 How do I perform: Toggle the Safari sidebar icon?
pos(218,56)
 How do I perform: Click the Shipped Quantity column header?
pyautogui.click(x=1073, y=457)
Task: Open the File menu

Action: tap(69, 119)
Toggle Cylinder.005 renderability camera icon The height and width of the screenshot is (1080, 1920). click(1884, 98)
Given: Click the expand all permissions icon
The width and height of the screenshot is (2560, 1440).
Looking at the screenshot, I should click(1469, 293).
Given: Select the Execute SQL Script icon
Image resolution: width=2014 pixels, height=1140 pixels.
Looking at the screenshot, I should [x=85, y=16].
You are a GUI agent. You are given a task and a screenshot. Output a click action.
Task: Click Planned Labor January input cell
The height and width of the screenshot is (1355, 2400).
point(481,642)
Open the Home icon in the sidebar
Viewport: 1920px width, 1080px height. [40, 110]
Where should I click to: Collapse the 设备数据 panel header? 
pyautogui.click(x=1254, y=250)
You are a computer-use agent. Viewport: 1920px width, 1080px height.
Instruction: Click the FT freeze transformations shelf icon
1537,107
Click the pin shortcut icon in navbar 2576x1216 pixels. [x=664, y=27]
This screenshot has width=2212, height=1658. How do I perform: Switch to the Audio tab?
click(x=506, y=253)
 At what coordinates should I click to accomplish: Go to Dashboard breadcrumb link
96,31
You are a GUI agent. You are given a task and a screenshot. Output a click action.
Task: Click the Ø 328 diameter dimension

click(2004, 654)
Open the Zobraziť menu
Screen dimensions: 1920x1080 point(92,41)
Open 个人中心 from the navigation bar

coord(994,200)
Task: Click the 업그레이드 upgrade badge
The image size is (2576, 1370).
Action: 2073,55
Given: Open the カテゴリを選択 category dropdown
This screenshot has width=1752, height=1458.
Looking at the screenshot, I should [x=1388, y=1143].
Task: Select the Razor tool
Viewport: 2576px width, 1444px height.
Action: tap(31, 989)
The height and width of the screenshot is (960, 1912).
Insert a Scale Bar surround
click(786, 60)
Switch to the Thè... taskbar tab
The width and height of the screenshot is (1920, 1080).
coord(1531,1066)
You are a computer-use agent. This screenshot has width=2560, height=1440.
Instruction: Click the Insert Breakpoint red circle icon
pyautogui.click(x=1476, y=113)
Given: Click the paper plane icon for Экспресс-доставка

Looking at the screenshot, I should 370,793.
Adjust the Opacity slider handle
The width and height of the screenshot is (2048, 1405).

——————

Task objective => Please output the lines of the listing above that fall in the stretch from the one with "Toggle Cylinder.005 renderability" through the one with "Given: Select the Execute SQL Script icon", exactly and only those.

Your solution =>
Toggle Cylinder.005 renderability camera icon The height and width of the screenshot is (1080, 1920). click(1884, 98)
Given: Click the expand all permissions icon
The width and height of the screenshot is (2560, 1440).
Looking at the screenshot, I should click(1469, 293).
Given: Select the Execute SQL Script icon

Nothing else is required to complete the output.